● **Work instructions**: Write out the listing in full, matching it word for word.

● **Source material**:
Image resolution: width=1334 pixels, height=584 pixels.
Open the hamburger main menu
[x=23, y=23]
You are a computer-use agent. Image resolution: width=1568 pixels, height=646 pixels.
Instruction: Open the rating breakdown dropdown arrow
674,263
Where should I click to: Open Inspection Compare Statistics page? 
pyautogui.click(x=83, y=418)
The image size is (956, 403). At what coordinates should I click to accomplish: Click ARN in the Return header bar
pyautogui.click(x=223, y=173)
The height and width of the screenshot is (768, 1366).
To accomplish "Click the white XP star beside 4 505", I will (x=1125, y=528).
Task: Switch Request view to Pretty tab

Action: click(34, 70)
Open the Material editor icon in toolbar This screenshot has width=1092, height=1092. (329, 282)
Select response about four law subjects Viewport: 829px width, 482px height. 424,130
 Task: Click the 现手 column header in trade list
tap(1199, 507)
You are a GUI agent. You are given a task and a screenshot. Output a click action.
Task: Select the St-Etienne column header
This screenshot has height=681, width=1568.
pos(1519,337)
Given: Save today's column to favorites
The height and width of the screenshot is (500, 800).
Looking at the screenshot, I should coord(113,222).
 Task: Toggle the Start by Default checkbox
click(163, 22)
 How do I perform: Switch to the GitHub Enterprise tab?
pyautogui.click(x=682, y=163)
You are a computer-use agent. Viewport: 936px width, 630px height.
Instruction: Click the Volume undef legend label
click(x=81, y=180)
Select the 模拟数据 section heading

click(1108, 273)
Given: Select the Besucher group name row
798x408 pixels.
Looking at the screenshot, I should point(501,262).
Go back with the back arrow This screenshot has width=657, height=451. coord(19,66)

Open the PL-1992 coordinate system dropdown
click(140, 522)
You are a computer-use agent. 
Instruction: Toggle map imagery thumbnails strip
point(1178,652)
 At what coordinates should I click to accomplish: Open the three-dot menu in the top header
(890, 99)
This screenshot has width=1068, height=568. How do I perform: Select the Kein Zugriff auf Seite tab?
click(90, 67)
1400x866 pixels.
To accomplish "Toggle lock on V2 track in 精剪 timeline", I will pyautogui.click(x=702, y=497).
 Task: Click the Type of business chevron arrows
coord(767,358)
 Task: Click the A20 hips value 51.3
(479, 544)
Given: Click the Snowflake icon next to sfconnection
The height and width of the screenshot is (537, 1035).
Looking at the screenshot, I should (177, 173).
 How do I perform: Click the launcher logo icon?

● **Exercise answer**:
Image resolution: width=1334 pixels, height=584 pixels.
Open the hamburger main menu
[x=23, y=23]
You are a computer-use agent. Image resolution: width=1568 pixels, height=646 pixels.
Instruction: Open the rating breakdown dropdown arrow
674,263
Where should I click to: Open Inspection Compare Statistics page? 
pyautogui.click(x=83, y=418)
The image size is (956, 403). At what coordinates should I click to accomplish: Click ARN in the Return header bar
pyautogui.click(x=223, y=173)
The height and width of the screenshot is (768, 1366).
To accomplish "Click the white XP star beside 4 505", I will (x=1125, y=528).
Task: Switch Request view to Pretty tab

Action: click(34, 70)
Open the Material editor icon in toolbar This screenshot has width=1092, height=1092. (329, 282)
Select response about four law subjects Viewport: 829px width, 482px height. 424,130
 Task: Click the 现手 column header in trade list
tap(1199, 507)
You are a GUI agent. You are given a task and a screenshot. Output a click action.
Task: Select the St-Etienne column header
This screenshot has height=681, width=1568.
pos(1519,337)
Given: Save today's column to favorites
The height and width of the screenshot is (500, 800).
Looking at the screenshot, I should coord(113,222).
 Task: Toggle the Start by Default checkbox
click(163, 22)
 How do I perform: Switch to the GitHub Enterprise tab?
pyautogui.click(x=682, y=163)
You are a computer-use agent. Viewport: 936px width, 630px height.
Instruction: Click the Volume undef legend label
click(x=81, y=180)
Select the 模拟数据 section heading

click(1108, 273)
Given: Select the Besucher group name row
798x408 pixels.
Looking at the screenshot, I should point(501,262).
Go back with the back arrow This screenshot has width=657, height=451. coord(19,66)

Open the PL-1992 coordinate system dropdown
click(140, 522)
You are a computer-use agent. 
Instruction: Toggle map imagery thumbnails strip
point(1178,652)
 At what coordinates should I click to accomplish: Open the three-dot menu in the top header
(890, 99)
This screenshot has width=1068, height=568. How do I perform: Select the Kein Zugriff auf Seite tab?
click(90, 67)
1400x866 pixels.
To accomplish "Toggle lock on V2 track in 精剪 timeline", I will pyautogui.click(x=702, y=497).
 Task: Click the Type of business chevron arrows
coord(767,358)
 Task: Click the A20 hips value 51.3
(479, 544)
Given: Click the Snowflake icon next to sfconnection
The height and width of the screenshot is (537, 1035).
Looking at the screenshot, I should (177, 173).
 How do I perform: Click the launcher logo icon?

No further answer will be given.